## [DESCRIPTION OF THE TASK]
Retype the data exactly. Spelling and punctuation stay as they are.
Content starts
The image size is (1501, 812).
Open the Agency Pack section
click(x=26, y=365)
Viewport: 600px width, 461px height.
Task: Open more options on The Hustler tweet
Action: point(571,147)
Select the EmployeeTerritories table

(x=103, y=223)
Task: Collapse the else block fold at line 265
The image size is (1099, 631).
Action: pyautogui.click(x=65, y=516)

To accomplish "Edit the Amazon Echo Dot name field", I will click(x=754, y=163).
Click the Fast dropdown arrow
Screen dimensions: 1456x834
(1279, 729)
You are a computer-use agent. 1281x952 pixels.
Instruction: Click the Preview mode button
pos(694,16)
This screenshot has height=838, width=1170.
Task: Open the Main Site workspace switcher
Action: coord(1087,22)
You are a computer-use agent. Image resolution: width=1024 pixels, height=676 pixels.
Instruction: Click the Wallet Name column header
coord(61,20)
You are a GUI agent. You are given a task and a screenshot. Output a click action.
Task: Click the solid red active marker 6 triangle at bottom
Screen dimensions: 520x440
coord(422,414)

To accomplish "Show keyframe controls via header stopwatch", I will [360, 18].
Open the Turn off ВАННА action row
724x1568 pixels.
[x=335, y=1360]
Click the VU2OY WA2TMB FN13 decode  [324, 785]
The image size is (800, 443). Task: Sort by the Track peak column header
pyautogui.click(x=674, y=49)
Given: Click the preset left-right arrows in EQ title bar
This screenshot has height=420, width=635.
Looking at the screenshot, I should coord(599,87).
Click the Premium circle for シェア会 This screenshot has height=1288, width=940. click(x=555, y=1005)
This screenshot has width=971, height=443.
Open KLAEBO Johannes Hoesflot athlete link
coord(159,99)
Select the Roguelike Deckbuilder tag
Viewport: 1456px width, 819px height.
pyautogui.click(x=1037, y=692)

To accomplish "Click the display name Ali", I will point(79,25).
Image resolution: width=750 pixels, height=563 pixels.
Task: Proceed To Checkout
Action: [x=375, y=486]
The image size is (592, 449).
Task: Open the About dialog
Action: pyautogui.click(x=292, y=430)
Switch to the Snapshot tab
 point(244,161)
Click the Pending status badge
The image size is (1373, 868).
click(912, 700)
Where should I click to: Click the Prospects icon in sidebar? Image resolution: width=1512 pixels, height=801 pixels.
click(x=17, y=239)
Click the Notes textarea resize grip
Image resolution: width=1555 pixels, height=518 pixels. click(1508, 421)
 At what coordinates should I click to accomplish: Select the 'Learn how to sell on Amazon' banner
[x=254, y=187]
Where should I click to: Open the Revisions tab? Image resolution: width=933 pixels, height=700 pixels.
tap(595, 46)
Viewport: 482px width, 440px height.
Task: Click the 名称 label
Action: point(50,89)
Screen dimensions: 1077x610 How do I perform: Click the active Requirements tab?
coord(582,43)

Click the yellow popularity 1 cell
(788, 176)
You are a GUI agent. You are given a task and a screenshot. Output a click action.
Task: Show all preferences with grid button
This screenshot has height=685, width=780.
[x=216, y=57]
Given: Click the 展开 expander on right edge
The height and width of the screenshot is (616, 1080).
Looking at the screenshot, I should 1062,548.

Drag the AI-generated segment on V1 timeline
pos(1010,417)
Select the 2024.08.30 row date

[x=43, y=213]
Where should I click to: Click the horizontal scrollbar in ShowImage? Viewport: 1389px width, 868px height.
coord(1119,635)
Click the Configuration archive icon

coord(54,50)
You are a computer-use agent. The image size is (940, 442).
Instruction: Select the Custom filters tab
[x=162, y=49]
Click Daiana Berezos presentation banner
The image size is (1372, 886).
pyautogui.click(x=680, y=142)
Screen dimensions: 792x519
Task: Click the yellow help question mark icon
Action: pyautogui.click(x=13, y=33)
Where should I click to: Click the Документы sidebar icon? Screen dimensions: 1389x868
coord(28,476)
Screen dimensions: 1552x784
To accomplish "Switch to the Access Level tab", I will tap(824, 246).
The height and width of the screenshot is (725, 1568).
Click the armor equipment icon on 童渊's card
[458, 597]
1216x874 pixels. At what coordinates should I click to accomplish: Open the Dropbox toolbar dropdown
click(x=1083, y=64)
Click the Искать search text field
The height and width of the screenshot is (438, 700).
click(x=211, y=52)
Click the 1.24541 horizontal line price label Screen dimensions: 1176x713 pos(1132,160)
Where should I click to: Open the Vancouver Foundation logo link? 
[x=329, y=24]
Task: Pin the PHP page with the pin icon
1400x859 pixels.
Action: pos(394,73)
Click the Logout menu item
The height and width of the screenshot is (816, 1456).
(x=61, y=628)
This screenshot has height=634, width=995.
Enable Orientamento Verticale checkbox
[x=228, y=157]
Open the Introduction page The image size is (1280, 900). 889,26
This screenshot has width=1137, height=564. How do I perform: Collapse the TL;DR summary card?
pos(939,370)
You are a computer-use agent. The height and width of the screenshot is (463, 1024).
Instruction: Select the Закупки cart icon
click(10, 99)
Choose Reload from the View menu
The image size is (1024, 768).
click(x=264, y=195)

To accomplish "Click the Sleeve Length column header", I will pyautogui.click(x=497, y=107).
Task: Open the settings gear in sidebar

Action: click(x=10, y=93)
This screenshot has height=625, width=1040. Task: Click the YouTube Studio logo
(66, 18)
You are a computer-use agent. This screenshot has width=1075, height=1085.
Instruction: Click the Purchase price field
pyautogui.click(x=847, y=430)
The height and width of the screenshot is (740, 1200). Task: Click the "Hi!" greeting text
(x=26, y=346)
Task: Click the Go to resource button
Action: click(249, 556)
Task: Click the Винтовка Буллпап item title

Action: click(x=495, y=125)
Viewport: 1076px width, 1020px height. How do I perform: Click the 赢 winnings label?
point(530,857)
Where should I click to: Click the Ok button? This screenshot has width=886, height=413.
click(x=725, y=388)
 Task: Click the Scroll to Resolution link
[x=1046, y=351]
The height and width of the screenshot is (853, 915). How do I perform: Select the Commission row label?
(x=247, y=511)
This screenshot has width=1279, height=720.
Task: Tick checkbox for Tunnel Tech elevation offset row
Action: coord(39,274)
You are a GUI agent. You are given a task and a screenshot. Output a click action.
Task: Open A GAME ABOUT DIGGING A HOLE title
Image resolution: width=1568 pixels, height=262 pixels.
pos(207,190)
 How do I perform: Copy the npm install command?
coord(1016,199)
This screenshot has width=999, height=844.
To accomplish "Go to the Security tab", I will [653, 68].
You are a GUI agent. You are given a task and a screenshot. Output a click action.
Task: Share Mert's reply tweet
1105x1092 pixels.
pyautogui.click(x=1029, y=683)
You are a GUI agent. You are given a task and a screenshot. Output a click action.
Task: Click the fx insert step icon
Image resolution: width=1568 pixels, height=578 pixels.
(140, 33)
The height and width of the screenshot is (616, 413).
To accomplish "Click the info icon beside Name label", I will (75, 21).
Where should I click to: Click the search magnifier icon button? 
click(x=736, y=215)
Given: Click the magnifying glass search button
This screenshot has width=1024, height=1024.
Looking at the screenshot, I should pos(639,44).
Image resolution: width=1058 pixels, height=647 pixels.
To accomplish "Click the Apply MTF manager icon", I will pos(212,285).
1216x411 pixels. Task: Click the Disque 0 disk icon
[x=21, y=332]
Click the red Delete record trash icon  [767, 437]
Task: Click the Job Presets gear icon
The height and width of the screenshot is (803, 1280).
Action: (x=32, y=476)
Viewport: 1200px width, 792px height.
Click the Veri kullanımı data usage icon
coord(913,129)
Content ends
## [OUTPUT BELOW]
The image size is (1501, 812).
Open the Agency Pack section
click(x=26, y=365)
Viewport: 600px width, 461px height.
Task: Open more options on The Hustler tweet
Action: point(571,147)
Select the EmployeeTerritories table

(x=103, y=223)
Task: Collapse the else block fold at line 265
The image size is (1099, 631).
Action: pyautogui.click(x=65, y=516)

To accomplish "Edit the Amazon Echo Dot name field", I will click(x=754, y=163).
Click the Fast dropdown arrow
Screen dimensions: 1456x834
(1279, 729)
You are a computer-use agent. 1281x952 pixels.
Instruction: Click the Preview mode button
pos(694,16)
This screenshot has height=838, width=1170.
Task: Open the Main Site workspace switcher
Action: coord(1087,22)
You are a computer-use agent. Image resolution: width=1024 pixels, height=676 pixels.
Instruction: Click the Wallet Name column header
coord(61,20)
You are a GUI agent. You are given a task and a screenshot. Output a click action.
Task: Click the solid red active marker 6 triangle at bottom
Screen dimensions: 520x440
coord(422,414)

To accomplish "Show keyframe controls via header stopwatch", I will [360, 18].
Open the Turn off ВАННА action row
724x1568 pixels.
[x=335, y=1360]
Click the VU2OY WA2TMB FN13 decode  [324, 785]
The image size is (800, 443). Task: Sort by the Track peak column header
pyautogui.click(x=674, y=49)
Given: Click the preset left-right arrows in EQ title bar
This screenshot has height=420, width=635.
Looking at the screenshot, I should coord(599,87).
Click the Premium circle for シェア会 This screenshot has height=1288, width=940. click(x=555, y=1005)
This screenshot has width=971, height=443.
Open KLAEBO Johannes Hoesflot athlete link
coord(159,99)
Select the Roguelike Deckbuilder tag
Viewport: 1456px width, 819px height.
pyautogui.click(x=1037, y=692)

To accomplish "Click the display name Ali", I will point(79,25).
Image resolution: width=750 pixels, height=563 pixels.
Task: Proceed To Checkout
Action: [x=375, y=486]
The image size is (592, 449).
Task: Open the About dialog
Action: pyautogui.click(x=292, y=430)
Switch to the Snapshot tab
 point(244,161)
Click the Pending status badge
The image size is (1373, 868).
click(912, 700)
Where should I click to: Click the Prospects icon in sidebar? Image resolution: width=1512 pixels, height=801 pixels.
click(x=17, y=239)
Click the Notes textarea resize grip
Image resolution: width=1555 pixels, height=518 pixels. click(1508, 421)
 At what coordinates should I click to accomplish: Select the 'Learn how to sell on Amazon' banner
[x=254, y=187]
Where should I click to: Open the Revisions tab? Image resolution: width=933 pixels, height=700 pixels.
tap(595, 46)
Viewport: 482px width, 440px height.
Task: Click the 名称 label
Action: point(50,89)
Screen dimensions: 1077x610 How do I perform: Click the active Requirements tab?
coord(582,43)

Click the yellow popularity 1 cell
(788, 176)
You are a GUI agent. You are given a task and a screenshot. Output a click action.
Task: Show all preferences with grid button
This screenshot has height=685, width=780.
[x=216, y=57]
Given: Click the 展开 expander on right edge
The height and width of the screenshot is (616, 1080).
Looking at the screenshot, I should 1062,548.

Drag the AI-generated segment on V1 timeline
pos(1010,417)
Select the 2024.08.30 row date

[x=43, y=213]
Where should I click to: Click the horizontal scrollbar in ShowImage? Viewport: 1389px width, 868px height.
coord(1119,635)
Click the Configuration archive icon

coord(54,50)
You are a computer-use agent. The image size is (940, 442).
Instruction: Select the Custom filters tab
[x=162, y=49]
Click Daiana Berezos presentation banner
The image size is (1372, 886).
pyautogui.click(x=680, y=142)
Screen dimensions: 792x519
Task: Click the yellow help question mark icon
Action: pyautogui.click(x=13, y=33)
Where should I click to: Click the Документы sidebar icon? Screen dimensions: 1389x868
coord(28,476)
Screen dimensions: 1552x784
To accomplish "Switch to the Access Level tab", I will tap(824, 246).
The height and width of the screenshot is (725, 1568).
Click the armor equipment icon on 童渊's card
[458, 597]
1216x874 pixels. At what coordinates should I click to accomplish: Open the Dropbox toolbar dropdown
click(x=1083, y=64)
Click the Искать search text field
The height and width of the screenshot is (438, 700).
click(x=211, y=52)
Click the 1.24541 horizontal line price label Screen dimensions: 1176x713 pos(1132,160)
Where should I click to: Open the Vancouver Foundation logo link? 
[x=329, y=24]
Task: Pin the PHP page with the pin icon
1400x859 pixels.
Action: pos(394,73)
Click the Logout menu item
The height and width of the screenshot is (816, 1456).
(x=61, y=628)
This screenshot has height=634, width=995.
Enable Orientamento Verticale checkbox
[x=228, y=157]
Open the Introduction page The image size is (1280, 900). 889,26
This screenshot has width=1137, height=564. How do I perform: Collapse the TL;DR summary card?
pos(939,370)
You are a computer-use agent. The height and width of the screenshot is (463, 1024).
Instruction: Select the Закупки cart icon
click(10, 99)
Choose Reload from the View menu
The image size is (1024, 768).
click(x=264, y=195)

To accomplish "Click the Sleeve Length column header", I will pyautogui.click(x=497, y=107).
Task: Open the settings gear in sidebar

Action: click(x=10, y=93)
This screenshot has height=625, width=1040. Task: Click the YouTube Studio logo
(66, 18)
You are a computer-use agent. This screenshot has width=1075, height=1085.
Instruction: Click the Purchase price field
pyautogui.click(x=847, y=430)
The height and width of the screenshot is (740, 1200). Task: Click the "Hi!" greeting text
(x=26, y=346)
Task: Click the Go to resource button
Action: click(249, 556)
Task: Click the Винтовка Буллпап item title

Action: click(x=495, y=125)
Viewport: 1076px width, 1020px height. How do I perform: Click the 赢 winnings label?
point(530,857)
Where should I click to: Click the Ok button? This screenshot has width=886, height=413.
click(x=725, y=388)
 Task: Click the Scroll to Resolution link
[x=1046, y=351]
The height and width of the screenshot is (853, 915). How do I perform: Select the Commission row label?
(x=247, y=511)
This screenshot has width=1279, height=720.
Task: Tick checkbox for Tunnel Tech elevation offset row
Action: coord(39,274)
You are a GUI agent. You are given a task and a screenshot. Output a click action.
Task: Open A GAME ABOUT DIGGING A HOLE title
Image resolution: width=1568 pixels, height=262 pixels.
pos(207,190)
 How do I perform: Copy the npm install command?
coord(1016,199)
This screenshot has width=999, height=844.
To accomplish "Go to the Security tab", I will [653, 68].
You are a GUI agent. You are given a task and a screenshot. Output a click action.
Task: Share Mert's reply tweet
1105x1092 pixels.
pyautogui.click(x=1029, y=683)
You are a GUI agent. You are given a task and a screenshot. Output a click action.
Task: Click the fx insert step icon
Image resolution: width=1568 pixels, height=578 pixels.
(140, 33)
The height and width of the screenshot is (616, 413).
To accomplish "Click the info icon beside Name label", I will (75, 21).
Where should I click to: Click the search magnifier icon button? 
click(x=736, y=215)
Given: Click the magnifying glass search button
This screenshot has width=1024, height=1024.
Looking at the screenshot, I should pos(639,44).
Image resolution: width=1058 pixels, height=647 pixels.
To accomplish "Click the Apply MTF manager icon", I will pos(212,285).
1216x411 pixels. Task: Click the Disque 0 disk icon
[x=21, y=332]
Click the red Delete record trash icon  [767, 437]
Task: Click the Job Presets gear icon
The height and width of the screenshot is (803, 1280).
Action: (x=32, y=476)
Viewport: 1200px width, 792px height.
Click the Veri kullanımı data usage icon
coord(913,129)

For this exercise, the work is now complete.